*Document extract:*
━━━━━━━━━━━━━━━━

Faith Technologies installs microgrid at Appleton nature preserve

Faith Technologies recently installed a clean energy microgrid at the Gordon Bubolz Nature Preserve in Appleton, aiming to reduce the preserve’s operating costs through more efficient use of energy resources.

“The sustainability that’s built into this program with the microgrid is off the charts,” said Mike Jansen, CEO of Menasha-based Faith Technologies, at the recent unveiling. “It’s probably the most sophisticated microgrid in the country.”

He says there are about 300 microgrids currently active in the United States, used by facilities and organizations that have critical energy needs such as hospitals or big data centers.

This microgrid was designed and installed by Faith Technologies in partnership with energy management company Schneider Electric. Bubolz Nature Preserve covers about 700 acres in total, including a 18,000-square-foot headquarters building.

With the microgrid installed, the preserve will be “running totally independent from the grid,” according to John Bergstrom, chairman of the board for Bubolz.

━━━━━━━━━━━━━━━━

*Exercise instructions:*
Continue the news article about the microgrid at the Bubolz Nature Preserve, starting right after its last sentence.

[Records from a dataset]
━━━━━━━━━━━━━━━━

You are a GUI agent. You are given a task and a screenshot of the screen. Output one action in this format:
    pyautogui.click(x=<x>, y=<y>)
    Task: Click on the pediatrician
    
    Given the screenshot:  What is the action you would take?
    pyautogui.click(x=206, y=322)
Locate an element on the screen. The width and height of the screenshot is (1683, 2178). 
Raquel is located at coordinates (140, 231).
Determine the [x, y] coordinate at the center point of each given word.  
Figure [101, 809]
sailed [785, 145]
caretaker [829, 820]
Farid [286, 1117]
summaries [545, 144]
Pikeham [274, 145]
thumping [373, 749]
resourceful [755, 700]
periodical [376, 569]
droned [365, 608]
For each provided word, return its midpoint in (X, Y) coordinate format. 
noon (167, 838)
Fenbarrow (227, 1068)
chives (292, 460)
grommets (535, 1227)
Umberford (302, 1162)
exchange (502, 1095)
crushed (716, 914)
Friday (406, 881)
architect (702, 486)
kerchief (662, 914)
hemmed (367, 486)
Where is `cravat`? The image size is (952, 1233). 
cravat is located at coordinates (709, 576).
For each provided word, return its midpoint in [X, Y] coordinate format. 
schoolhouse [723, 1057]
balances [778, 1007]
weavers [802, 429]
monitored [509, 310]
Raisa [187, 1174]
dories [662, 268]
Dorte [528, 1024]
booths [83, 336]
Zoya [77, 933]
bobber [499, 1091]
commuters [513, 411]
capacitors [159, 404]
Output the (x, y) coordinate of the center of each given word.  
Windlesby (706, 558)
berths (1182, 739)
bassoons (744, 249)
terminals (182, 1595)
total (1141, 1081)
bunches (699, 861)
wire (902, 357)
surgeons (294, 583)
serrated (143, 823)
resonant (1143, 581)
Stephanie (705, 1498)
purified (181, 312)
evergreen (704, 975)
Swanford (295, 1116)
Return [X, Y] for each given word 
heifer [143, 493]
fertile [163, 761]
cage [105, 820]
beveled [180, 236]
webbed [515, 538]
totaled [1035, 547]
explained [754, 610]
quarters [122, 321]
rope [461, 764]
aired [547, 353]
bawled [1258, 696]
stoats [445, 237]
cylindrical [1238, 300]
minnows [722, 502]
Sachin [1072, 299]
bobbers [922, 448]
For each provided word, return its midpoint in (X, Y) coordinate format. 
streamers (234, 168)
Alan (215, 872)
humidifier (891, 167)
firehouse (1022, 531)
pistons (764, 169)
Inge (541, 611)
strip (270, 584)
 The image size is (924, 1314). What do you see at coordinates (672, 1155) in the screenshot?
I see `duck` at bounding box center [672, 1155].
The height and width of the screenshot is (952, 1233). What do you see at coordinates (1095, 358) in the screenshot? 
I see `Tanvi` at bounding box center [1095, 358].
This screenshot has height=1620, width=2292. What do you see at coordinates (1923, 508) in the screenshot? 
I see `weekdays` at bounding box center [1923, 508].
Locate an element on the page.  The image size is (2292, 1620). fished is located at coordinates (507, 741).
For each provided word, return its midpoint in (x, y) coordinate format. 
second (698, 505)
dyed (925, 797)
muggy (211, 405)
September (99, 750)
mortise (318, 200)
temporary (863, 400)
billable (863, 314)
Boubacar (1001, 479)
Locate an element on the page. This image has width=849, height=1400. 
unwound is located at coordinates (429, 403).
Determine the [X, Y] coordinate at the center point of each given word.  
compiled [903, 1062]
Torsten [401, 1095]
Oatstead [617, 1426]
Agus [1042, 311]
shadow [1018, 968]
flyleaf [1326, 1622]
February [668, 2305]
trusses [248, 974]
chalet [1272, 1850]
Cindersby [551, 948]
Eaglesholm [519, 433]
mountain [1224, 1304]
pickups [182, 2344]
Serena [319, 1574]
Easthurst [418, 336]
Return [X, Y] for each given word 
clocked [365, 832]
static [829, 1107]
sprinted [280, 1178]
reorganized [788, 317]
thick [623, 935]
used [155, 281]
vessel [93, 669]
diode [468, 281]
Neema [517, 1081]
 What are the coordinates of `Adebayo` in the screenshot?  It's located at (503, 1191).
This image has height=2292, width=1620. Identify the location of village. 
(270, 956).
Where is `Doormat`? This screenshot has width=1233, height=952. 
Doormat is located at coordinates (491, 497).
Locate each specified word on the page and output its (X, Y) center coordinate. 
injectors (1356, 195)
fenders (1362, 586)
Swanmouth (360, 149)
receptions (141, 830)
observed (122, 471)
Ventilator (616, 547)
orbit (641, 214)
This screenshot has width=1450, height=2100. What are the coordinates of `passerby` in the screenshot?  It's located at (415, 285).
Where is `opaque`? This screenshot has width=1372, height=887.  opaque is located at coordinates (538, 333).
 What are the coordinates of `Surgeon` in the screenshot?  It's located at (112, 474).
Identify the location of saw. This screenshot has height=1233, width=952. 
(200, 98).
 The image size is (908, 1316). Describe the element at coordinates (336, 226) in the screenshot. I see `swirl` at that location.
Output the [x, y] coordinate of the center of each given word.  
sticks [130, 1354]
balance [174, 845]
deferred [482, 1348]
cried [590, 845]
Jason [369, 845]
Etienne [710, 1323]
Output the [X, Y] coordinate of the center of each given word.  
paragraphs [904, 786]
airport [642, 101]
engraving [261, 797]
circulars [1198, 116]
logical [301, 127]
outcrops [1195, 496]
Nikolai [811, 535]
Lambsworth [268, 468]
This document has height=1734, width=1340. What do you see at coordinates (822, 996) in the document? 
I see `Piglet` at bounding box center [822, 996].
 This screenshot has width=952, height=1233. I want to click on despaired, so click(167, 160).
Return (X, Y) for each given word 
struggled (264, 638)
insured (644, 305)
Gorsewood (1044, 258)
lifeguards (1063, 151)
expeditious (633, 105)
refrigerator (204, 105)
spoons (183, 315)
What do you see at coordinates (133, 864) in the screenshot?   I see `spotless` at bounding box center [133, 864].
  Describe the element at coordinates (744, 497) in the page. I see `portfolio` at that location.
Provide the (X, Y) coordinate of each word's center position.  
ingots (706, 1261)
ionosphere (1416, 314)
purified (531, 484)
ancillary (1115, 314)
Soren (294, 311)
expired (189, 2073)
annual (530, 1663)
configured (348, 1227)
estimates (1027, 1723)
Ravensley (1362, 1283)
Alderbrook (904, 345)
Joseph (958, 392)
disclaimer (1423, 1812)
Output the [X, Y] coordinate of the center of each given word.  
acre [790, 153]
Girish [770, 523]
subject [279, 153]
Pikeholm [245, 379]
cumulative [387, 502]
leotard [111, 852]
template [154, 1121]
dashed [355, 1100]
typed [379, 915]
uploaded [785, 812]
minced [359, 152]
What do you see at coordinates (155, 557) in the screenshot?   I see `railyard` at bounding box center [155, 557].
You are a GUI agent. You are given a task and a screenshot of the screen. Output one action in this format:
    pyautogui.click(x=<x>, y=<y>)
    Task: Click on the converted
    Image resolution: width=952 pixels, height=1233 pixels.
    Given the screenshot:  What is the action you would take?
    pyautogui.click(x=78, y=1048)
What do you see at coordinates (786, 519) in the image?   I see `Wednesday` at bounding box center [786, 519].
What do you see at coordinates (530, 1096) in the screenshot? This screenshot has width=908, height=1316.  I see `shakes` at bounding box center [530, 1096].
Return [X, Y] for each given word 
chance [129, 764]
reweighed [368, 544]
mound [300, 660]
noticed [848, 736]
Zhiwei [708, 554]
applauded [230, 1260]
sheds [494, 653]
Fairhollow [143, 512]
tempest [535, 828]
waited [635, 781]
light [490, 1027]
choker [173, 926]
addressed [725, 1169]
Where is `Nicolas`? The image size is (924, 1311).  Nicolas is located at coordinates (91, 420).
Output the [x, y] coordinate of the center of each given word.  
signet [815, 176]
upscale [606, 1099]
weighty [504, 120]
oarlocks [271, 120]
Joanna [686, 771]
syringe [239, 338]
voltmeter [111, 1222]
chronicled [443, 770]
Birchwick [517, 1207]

━━━━━━━━━━━━━━━━

*Response box:*
The microgrid includes solar panels, a hydrogen fuel cell, a lithium-ion battery storage system, a micro-turbine and a natural gas generator. The system connects to a power control center through which the mix of distributed energy resources can be tweaked to find the most efficient combination of resources.

“Heating, air conditioning, lighting — [we are] operating this whole facility using the latest in microgrid technology,” Bergstrom said in a video from the microgrid’s recent unveiling. “It is an amazing step forward.”

The mission at Bubolz Nature Preserve is to educate children on the environment and how humans interact with it — “and really get people to think differently about how the future of energy preservation, the world will look,” Jansen said.

On top of improving energy costs for Bubolz, Faith plans to use the microgrid as a “living lab,” where kids can learn more about energy systems through STEM programs. Jansen says it will be useful for gaining new business as well, as Faith can “bring customers in here and work out solutions for them to enhance their businesses.”

“Basically one of the ideas is to do much more with less,” he said. “This lab will absolutely help our customers do just that.”

Bergstrom says implementing the microgrid “preserves our future,” and sets up Bubolz as a model “not just for northeast Wisconsin or the state, but for America… we have proven that we can run a major facility totally independent of the problems we are all trying to figure out a solution for, that are caused by generating electricity.”

Looking ahead, Jansen expects distributed generation and microgrids to play a big role in energy management.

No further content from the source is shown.